Best Practices
1. scan : scan the reference genome to get microsatellites information
msisensor-pro scan -d /path/to/reference.fa -o /path/to/reference.list
This module scans the reference genome to get microsatellites information. You need to input (-d) a reference file (*.fa or *.fasta), and you will get a microsatellites file (-o) for following analysis.
2. baseline : build baseline for tumor only detection
msisensor-pro baseline -d /path/to/reference.list -i /path/to/configure.txt -o /path/to/baseline/directory
This module builds baseline for the input microsatellites (-d) from the scan module output or our github. You also need to offer some normal sample sequence data (-i,click here for more detail about configure file) from the sample sequencing center or platform and the output directory (-o).
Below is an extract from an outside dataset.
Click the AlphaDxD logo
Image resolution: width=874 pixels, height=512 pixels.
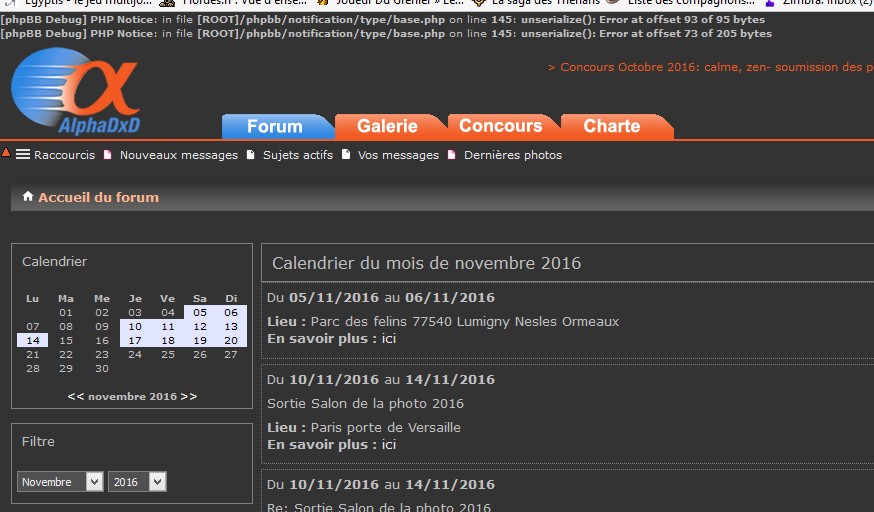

3. pro : evaluate MSI using single (tumor) sample sequencing data
msisensor-pro pro -d /path/to/baseline/directory/reference_baseline.list -t /path/to/tumor/case1_sorted.bam -o /path/to/output
This module scores the MSI using the tumor only sequence data. You need to offer the microsatellites with baseline (-d) from the baseline module, the aligned sequencing file (-t) and the output prefix (-o).
1. scan : scan the reference genome to get microsatellites information
msisensor-pro scan -d /path/to/reference.fa -o /path/to/reference.site
This module scans the reference genome to get microsatellites information. You need to input (-d) a reference file (*.fa or *.fasta), and you will get a microsatellites file (-o) for following analysis.
2. msi : evaluate MSI using paired tumor-normal sequencing data
msisensor-pro msi -d /path/to/reference.site -n /path/to/case1_normal_sorted.bam -t /path/to/case1_tumor_sorted.bam -o /path/to/output
This module scores the MSI using the tumor-normal paired sequeuence data. You need to offer the microsatellites (-d) from the scan module or our github (GRCh38.d1.vd1 ), the aligned sequencing file (-t ,-o ) and the output prefix (-o).